Open jorisvandenbossche opened 8 years ago
So I looked at the discussion in #13767 where @sinhrks had implemented the union_categoricals=True
option to pd.concat()
, and we need this option in our project.
Here's the use case. I have all the data sitting in a MySQL database. There are columns that would be better handled as categorical columns. We have a complex SQL join creating a simple 5 column table of 33 million rows. 3 of the columns should be categorical. Reading the table from CSV, pandas takes 1.5GB, before converting the 3 columns to categories. Reading the table using standard MySQL connectors and SQL alchemy takes 14.5GB. There is an option to SQL Alchemy that causes the server to chunk the data, and that reduces the memory footprint to 6.5GB. If I could then use the chunksize
argument on pd.read_sql()
, where I convert the 3 columns of each chunk to category dtype, and pass the resulting generator from read_sql()
to pd.concat()

▸ **Required task 1**
Quote the pandas thread from "Here's the use" to "generator from read_sql()".
The records are unrelated to the pandas thread above.

▸ **Records pointing to text and elements**
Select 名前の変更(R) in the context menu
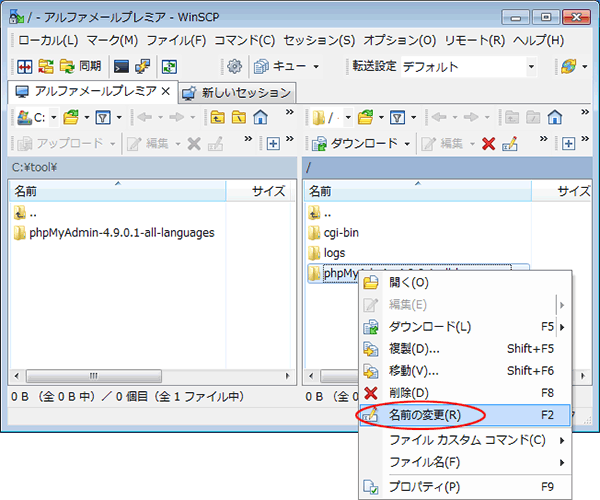This screenshot has width=600, height=500. click(x=424, y=414)
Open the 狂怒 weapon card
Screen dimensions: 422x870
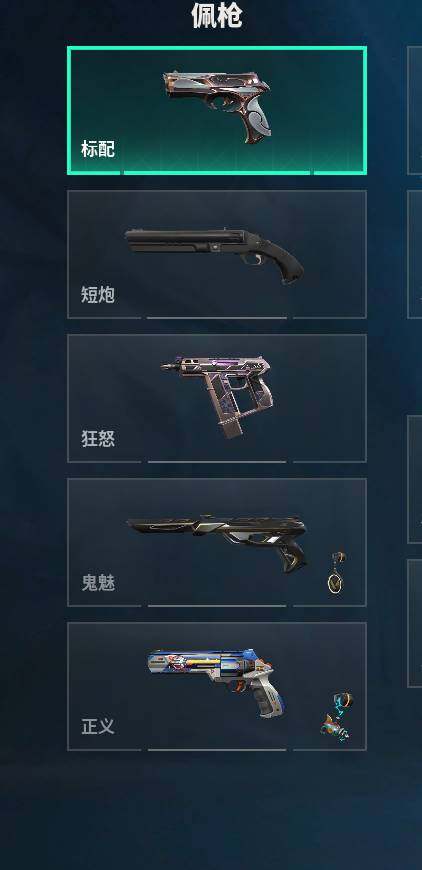(x=217, y=398)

▸ **Required task 2**
Print every line of the records word for word, leaving out the pictures.

▸ **Task result 1**
Here's the use case. I have all the data sitting in a MySQL database. There are columns that would be better handled as categorical columns. We have a complex SQL join creating a simple 5 column table of 33 million rows. 3 of the columns should be categorical. Reading the table from CSV, pandas takes 1.5GB, before converting the 3 columns to categories. Reading the table using standard MySQL connectors and SQL alchemy takes 14.5GB. There is an option to SQL Alchemy that causes the server to chunk the data, and that reduces the memory footprint to 6.5GB. If I could then use the chunksize
argument on pd.read_sql()
, where I convert the 3 columns of each chunk to category dtype, and pass the resulting generator from read_sql()

▸ **Task result 2**
Select 名前の変更(R) in the context menu
This screenshot has width=600, height=500. click(x=424, y=414)
Open the 狂怒 weapon card
Screen dimensions: 422x870
(x=217, y=398)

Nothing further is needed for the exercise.